“No Statue of Liberty for them – oh, no—their emblem of welcome,
going almost unnoticed until Kitty commented on it, was a small sign obscured
by the cracked and boarded-up glass of an abandoned NAACP office they passed on
their way out of Miami. A MAN WAS LYNCHED YESTERDAY, it said. “Hello, America,
“ Kitty muttered to herself, after repeating the worlds on the sign for her
family.”
-No
Telephone to Heaven p 54
The passage was so deep to me. We are taught in school that
all Americans are created equal; deserving of equal rights to education,
protection, health care, and equality in every sphere of the opportunity
structure. Even though these values have become ideological norms enforced by
various forms of social institutions, minorities, especially those that
identify or are identified as blacks that have been historically and presently
oppressed learn other methods to negotiate the feelings of otherness. However,
this is not the perception the United States wants to give the world. We are
seen and act like the “super power” of the world, influencing various countries
in their economies, politics, and even culture.
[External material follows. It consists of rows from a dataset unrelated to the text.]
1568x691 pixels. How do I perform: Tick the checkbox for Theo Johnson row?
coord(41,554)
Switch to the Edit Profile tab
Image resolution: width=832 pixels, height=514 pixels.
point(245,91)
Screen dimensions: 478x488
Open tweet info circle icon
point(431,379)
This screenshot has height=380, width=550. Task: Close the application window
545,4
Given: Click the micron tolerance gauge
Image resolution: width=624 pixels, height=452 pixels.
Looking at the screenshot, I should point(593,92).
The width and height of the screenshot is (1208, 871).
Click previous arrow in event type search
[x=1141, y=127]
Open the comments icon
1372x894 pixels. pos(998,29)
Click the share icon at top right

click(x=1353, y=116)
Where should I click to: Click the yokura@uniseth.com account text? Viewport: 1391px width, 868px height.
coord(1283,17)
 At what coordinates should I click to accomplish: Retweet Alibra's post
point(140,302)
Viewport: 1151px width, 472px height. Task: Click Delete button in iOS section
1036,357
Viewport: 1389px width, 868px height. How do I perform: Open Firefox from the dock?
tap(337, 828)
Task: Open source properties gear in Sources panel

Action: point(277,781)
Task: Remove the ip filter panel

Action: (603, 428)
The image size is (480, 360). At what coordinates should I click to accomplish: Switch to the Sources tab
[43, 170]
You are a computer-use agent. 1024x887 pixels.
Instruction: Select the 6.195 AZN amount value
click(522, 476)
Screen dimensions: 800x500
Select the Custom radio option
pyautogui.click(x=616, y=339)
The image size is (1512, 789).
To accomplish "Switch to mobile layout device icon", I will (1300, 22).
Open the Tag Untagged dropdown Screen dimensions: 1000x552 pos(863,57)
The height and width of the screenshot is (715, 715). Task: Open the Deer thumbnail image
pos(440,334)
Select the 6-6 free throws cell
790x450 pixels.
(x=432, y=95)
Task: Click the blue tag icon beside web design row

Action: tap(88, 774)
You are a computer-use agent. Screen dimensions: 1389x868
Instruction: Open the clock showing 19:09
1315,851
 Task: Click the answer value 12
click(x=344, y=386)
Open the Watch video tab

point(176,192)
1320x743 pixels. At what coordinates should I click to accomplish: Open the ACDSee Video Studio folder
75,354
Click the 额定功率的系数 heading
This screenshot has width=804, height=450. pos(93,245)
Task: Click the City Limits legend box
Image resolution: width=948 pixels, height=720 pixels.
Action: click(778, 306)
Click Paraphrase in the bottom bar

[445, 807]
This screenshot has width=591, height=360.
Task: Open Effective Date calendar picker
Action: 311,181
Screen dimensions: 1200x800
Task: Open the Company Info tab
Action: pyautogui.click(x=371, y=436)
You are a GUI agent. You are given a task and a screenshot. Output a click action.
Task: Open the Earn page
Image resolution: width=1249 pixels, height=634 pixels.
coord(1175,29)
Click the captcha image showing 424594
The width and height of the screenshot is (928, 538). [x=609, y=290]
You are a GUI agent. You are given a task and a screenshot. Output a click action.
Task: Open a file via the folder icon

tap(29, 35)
However this “unified front” is
false because of the racial power structure prevalent in today from the
colonial periods.
Its
interesting to talk to people who aren’t from the US or when we travel outside
the US talk about America. How people want to come to live the “American
Dream”, to be in the land of opportunities. Yet, if one doesn’t fit into
certain categories, they must learn how to adapt to societies subtle norms of
inequalities: sexism, racism, and classism. This quote just expresses how romanticized
America and its equal opportunity structure is really just an abstract reality.
I love the language of America being "romanticized" and that the American dream is "abstract" meaning elusive, enigmatic, mythological to most here who don't fit into the fairytale of Americanism because we are people of color. America in many ways has yet to realize the character of the words it was founded on.